Thursday, December 22, 2011

holy fear.

how many times in the past few months have i sat alone in my room and told God, "i dont understand."

it isn't supposed to be confusing. i've decided this: i am not supposed to understand. i am a very, very, very little person on a very big planet. to God i'm probably just like the speck on 'horton hears a who'. i am not supposed to understand or question or be confused. i can take comfort in this... i am not alone. i'm safe. and whatever happens, is all part of a plan.

you can trust Jesus because you will never understand Him. it is the pursuit of Someone much greater than you can ever imagine that produces holy fear; reverence and awe of a Being that swallows everything in His path.
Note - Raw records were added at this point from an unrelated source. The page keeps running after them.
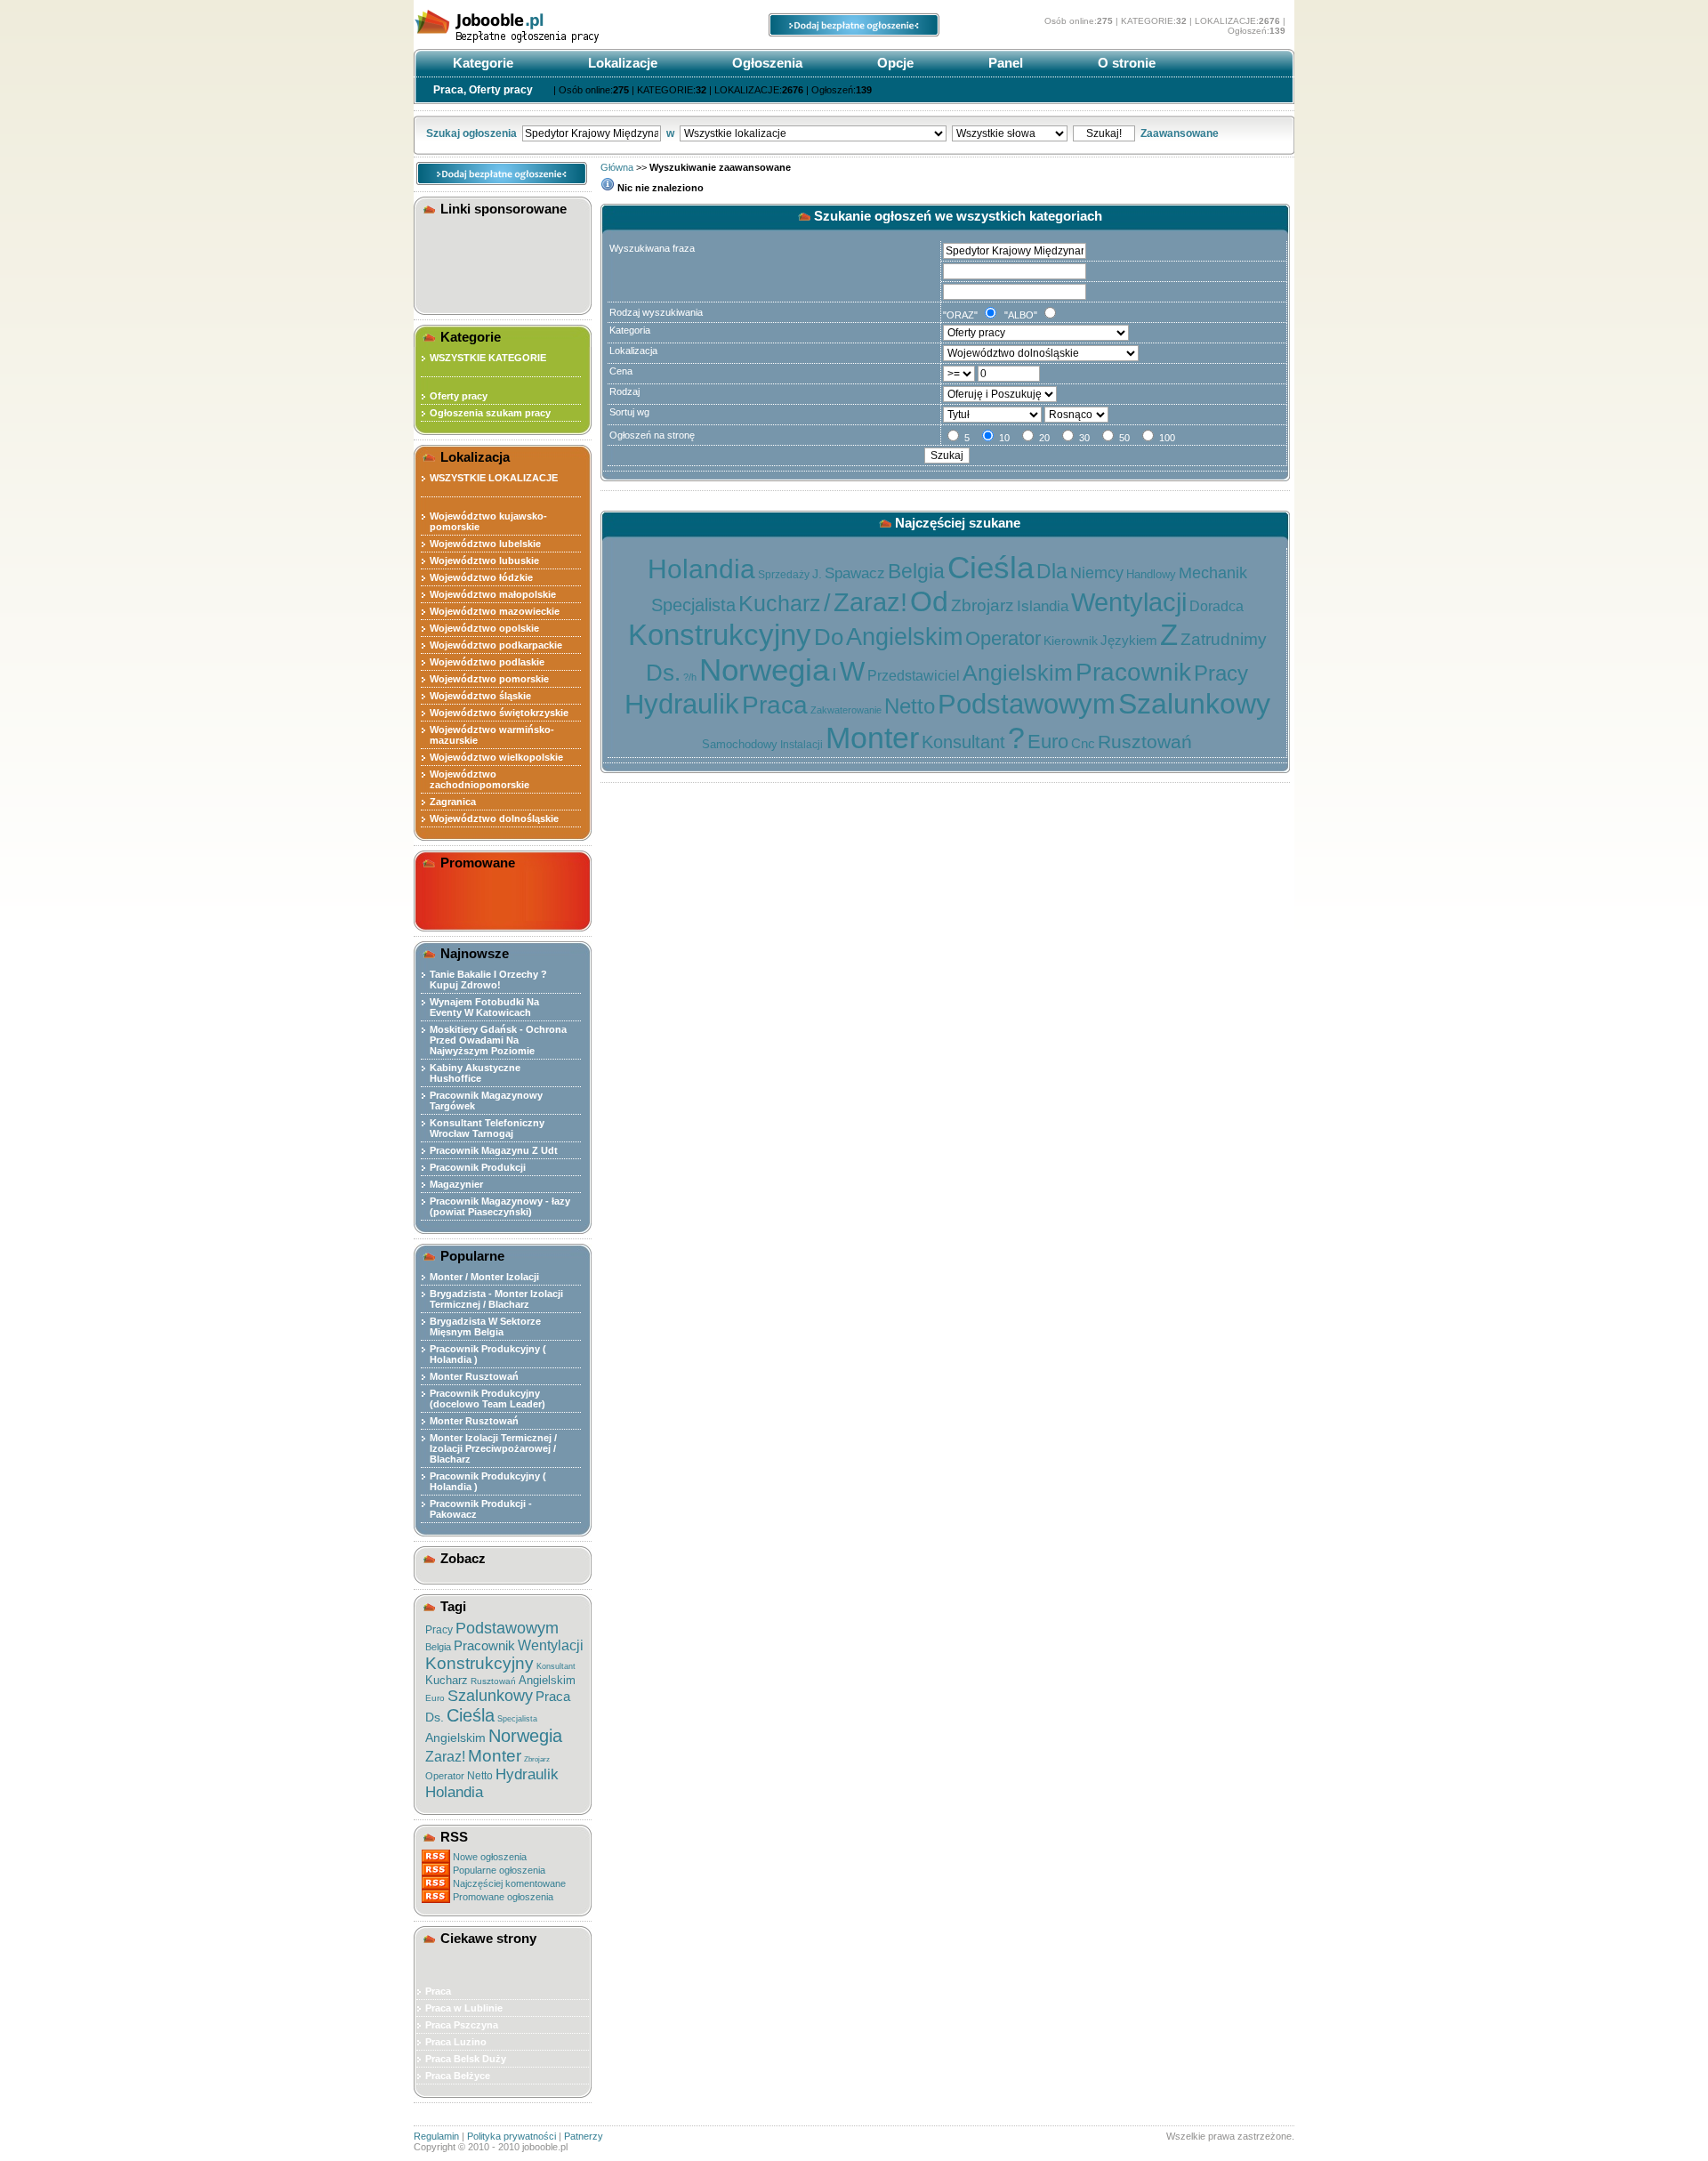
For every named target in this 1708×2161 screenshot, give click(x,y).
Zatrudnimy (1223, 639)
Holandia (454, 1792)
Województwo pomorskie (489, 678)
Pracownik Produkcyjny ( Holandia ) (488, 1354)
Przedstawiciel (913, 675)
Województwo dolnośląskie (494, 818)
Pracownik (484, 1645)
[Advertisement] (505, 262)
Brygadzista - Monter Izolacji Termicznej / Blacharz (496, 1299)
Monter (494, 1755)
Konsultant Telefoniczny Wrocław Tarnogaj (487, 1128)
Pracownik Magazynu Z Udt (494, 1150)
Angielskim (547, 1680)
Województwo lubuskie (484, 560)
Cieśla (471, 1715)
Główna (616, 167)
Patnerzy (583, 2136)
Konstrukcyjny (479, 1663)
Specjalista (517, 1718)
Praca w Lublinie (464, 2008)
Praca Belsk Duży (465, 2058)
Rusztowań (493, 1681)
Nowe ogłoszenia (490, 1856)
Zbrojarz (537, 1759)
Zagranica (453, 801)
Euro (435, 1698)
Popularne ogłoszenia (499, 1870)
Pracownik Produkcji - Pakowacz (481, 1509)
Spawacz (855, 573)
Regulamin (436, 2136)
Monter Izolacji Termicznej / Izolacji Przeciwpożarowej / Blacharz (493, 1448)
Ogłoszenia (765, 62)
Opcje (894, 62)
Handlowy (1151, 574)
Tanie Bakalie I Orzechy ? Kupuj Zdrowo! (488, 979)
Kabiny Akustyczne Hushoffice (475, 1073)
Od (929, 601)
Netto (480, 1776)
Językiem (1128, 640)
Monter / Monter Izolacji (484, 1276)
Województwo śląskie (480, 695)
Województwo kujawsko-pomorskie (488, 521)
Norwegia (525, 1736)
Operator (444, 1775)
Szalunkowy (490, 1696)
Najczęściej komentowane (509, 1883)
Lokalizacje (620, 62)
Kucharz (446, 1680)
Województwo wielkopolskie (496, 757)
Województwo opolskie (484, 628)
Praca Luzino (456, 2041)
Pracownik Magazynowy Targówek (486, 1100)
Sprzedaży (784, 574)
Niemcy (1097, 573)
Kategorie (481, 62)
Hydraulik (527, 1774)
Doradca (1216, 606)
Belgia (438, 1646)
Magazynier (456, 1184)
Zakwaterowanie (846, 710)
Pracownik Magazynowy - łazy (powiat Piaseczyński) (500, 1206)
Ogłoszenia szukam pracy (490, 412)
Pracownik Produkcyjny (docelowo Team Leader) (487, 1398)
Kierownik (1070, 640)
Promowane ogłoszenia (503, 1896)
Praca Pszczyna (461, 2025)
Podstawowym (507, 1628)
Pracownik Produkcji (478, 1167)
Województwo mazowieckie (495, 611)
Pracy (439, 1630)
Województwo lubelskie (485, 543)
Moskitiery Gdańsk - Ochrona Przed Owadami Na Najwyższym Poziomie (498, 1040)
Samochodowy (739, 744)
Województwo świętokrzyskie (499, 712)
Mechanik (1213, 573)
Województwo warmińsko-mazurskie (492, 735)
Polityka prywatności (511, 2136)
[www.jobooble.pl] (547, 42)
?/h (690, 677)
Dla (1052, 571)
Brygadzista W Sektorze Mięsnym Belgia (485, 1326)
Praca (553, 1696)
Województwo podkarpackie (496, 645)
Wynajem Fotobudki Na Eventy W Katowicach (484, 1007)
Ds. (434, 1717)
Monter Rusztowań (474, 1376)
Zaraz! (445, 1756)
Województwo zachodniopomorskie (479, 779)
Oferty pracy (458, 396)
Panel (1004, 62)
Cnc (1083, 743)
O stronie (1125, 62)
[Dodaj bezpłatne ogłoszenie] (854, 33)
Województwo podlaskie (487, 662)
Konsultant (556, 1666)
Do (828, 637)
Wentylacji (551, 1645)
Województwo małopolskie (493, 594)
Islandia (1042, 606)
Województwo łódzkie (481, 577)
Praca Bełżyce (457, 2075)
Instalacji (801, 744)
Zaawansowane (1179, 133)
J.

you can find peace and rest in the fact that this overwhelmingly huge God keeps His gaze trained on you. every single minute, of every hour, of every day. you can find relief from worry and stress because He is in control and you aren't, and you don't have to be, and you never will be.

so, feeling as if you are blind folded and groping for the light switch is all part of the joy of life. it is a free fall into completely trusting the grace of Abba. “i don’t know what i'm doing, but You do.” so you take every day believing that it will work out, you’ll be o.k. someone’s got an eye on you.

“i don’t know who i am, but You do.” the One who designed the shape of your face, the contours of your smile, the small cracking wrinkles around your eyes… He knows what His intention is for you. all you really have to do is get out of bed every morning and try your hardest to fully love and fear Him.

this is incredible. what a gift, to be so small! what a pleasure, to feel so tiny and so safe.